ASSIGNED TASK 1:
Decide whether each statement below agrees with the thread on matrix math for Arduino. Answer yes or no, and quote the words of the thread that decide it.
(a) The opening poster intends to use the Nano BLE Sense.
(b) The Arduino IDE comes with Fortran compilers.
(c) The reply signed Pieter uses a published library for simple operations on small matrices.
ASSIGNED TASK 2:
Answer these questions from the thread on matrix math for Arduino.
(a) What kind of numbers will the project's matrix math use?
(b) What does the first reply propose using for number crunching instead of an Arduino?
(c) Which features of pure C and C++ implementations are described as unsupported on most microcontrollers?
ASSIGNED TASK 3: In the thread on matrix math for Arduino, rewrite the paragraph that begins "I’m not the best C++ programmer" as a short list that keeps its main facts.

PAGE EXCERPT:
How to get BLAS/LAPACK (or any other matrix math library) on Arduino?

Hey all,

I’m attempting a project that will require quite a bit of matrix math with floating point numbers. I will be using the BLE SENSE for this project.

I will need dot products, vector norms, matrix multiplication, matrix transpose, matrix inversion, Cholesky decomposition etc.

I’m not the best C++ programmer. So while I can derive these algorithms myself on paper, it will take me time to implement them properly on the Arduino; and they probably wouldn’t be optimal resource wise.

I don’t know where to start. I have read that BLAS/LAPACK is a decent library for C++, but most of the guides I’ve read aren’t for Arduino and somehow imply that the library must be compiled ahead of time.

I don’t understand why I cannot just put the library files (.cpp, .h) in flash and compile it alongside my project?

Can someone please point me in the right direction?

First of all you need an Arduino with enough RAM, best with hardware floating point support. Choose one and find out what systems and libraries are supported on that target.

Or use a RasPi or PC for number crunching.

DrDiettrich:
First of all you need an Arduino with enough RAM, best with hardware floating point support. Choose one and find out what systems and libraries are supported on that target.

Or use a RasPi or PC for number crunching.

I'll be using the Nano BLE Sense. I can strip down the libraries to just the functions I need, but first I need to find a library that works.

I cannot seem to find a lightweight library. How is everyone else doing matrix math/control in their projects?

BLAS and LAPACK are often implemented in Fortran, the Arduino IDE doesn't ship with Fortran compilers.
There are pure C and C++ implementations as well, but they often use advanced features to detect cache properties, use thread pools, memory pools, logging etc. that are not supported on most microcontrollers.

For simple operations on small matrices, I use my own implementation. I'll see if I can clean it up a bit and upload them to GitHub.

Do you need variable-size matrices or are the dimensions fixed at compile-time? How large? Do you need eigenvalue solvers? SVD? Riccati?
What algorithms do you want to run?

Pieter

PieterP:
BLAS and LAPACK are often implemented in Fortran, the Arduino IDE doesn't ship with Fortran compilers.
There are pure C and C++ implementations as well, but they often use advanced features to detect cache properties, use thread pools, memory pools, logging etc. that are not supported on most microcontrollers.

SOURCE DATA:
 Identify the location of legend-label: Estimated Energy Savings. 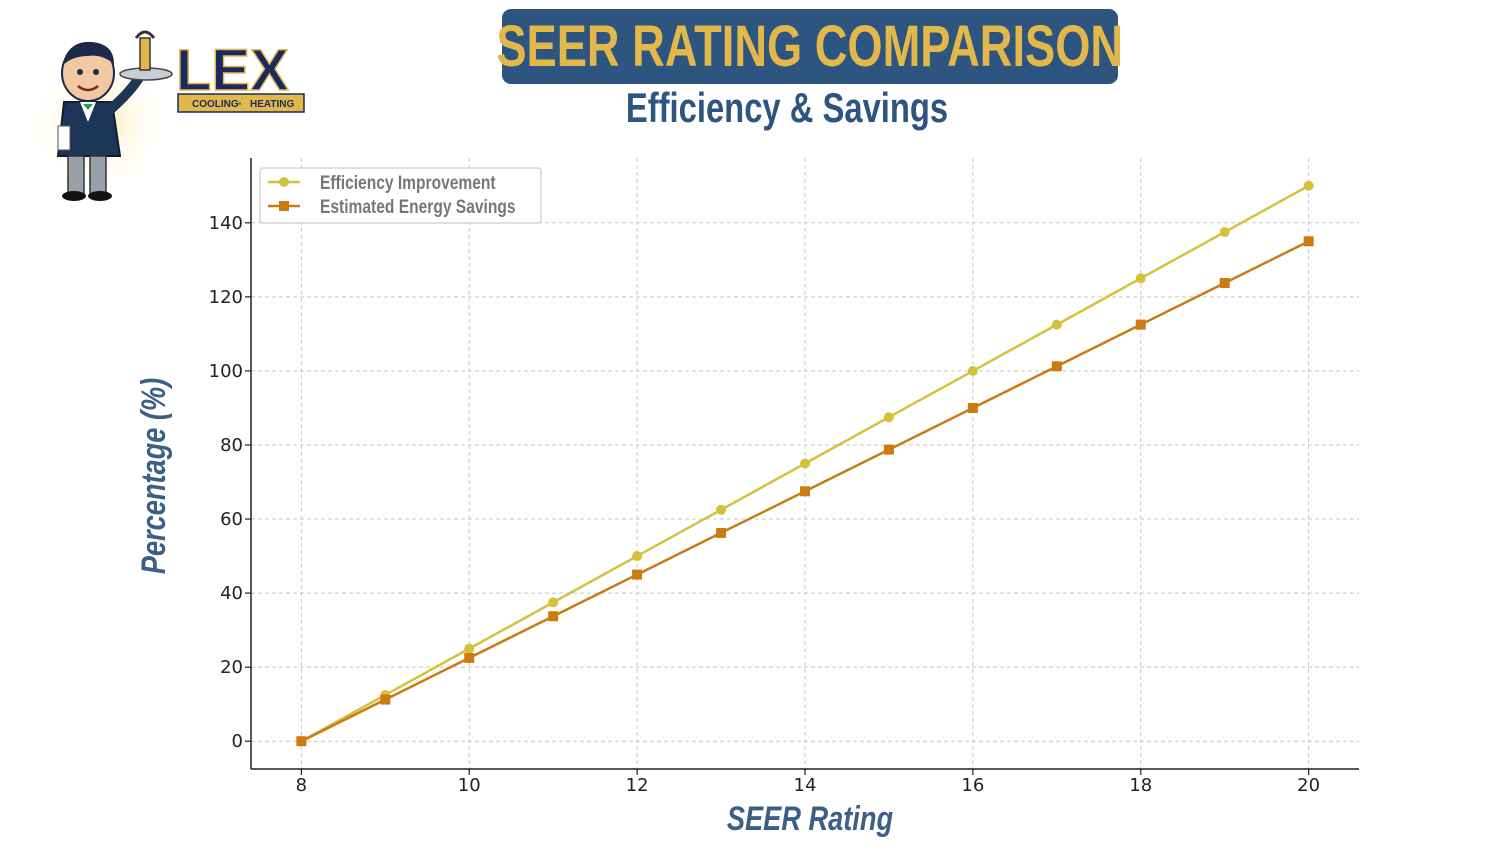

TASK OUTPUT 1:
(a) Yes: "I'll be using the Nano BLE Sense."
(b) No: "the Arduino IDE doesn't ship with Fortran compilers."
(c) No: "For simple operations on small matrices, I use my own implementation."

TASK OUTPUT 2:
(a) Floating point numbers.
(b) A RasPi or PC.
(c) Detecting cache properties, thread pools, memory pools, and logging.

TASK OUTPUT 3:
- The writer is not a strong C++ programmer.
- The writer can derive the algorithms on paper but would need time to implement them properly on the Arduino.
- Self-written versions would probably not be optimal in their use of resources.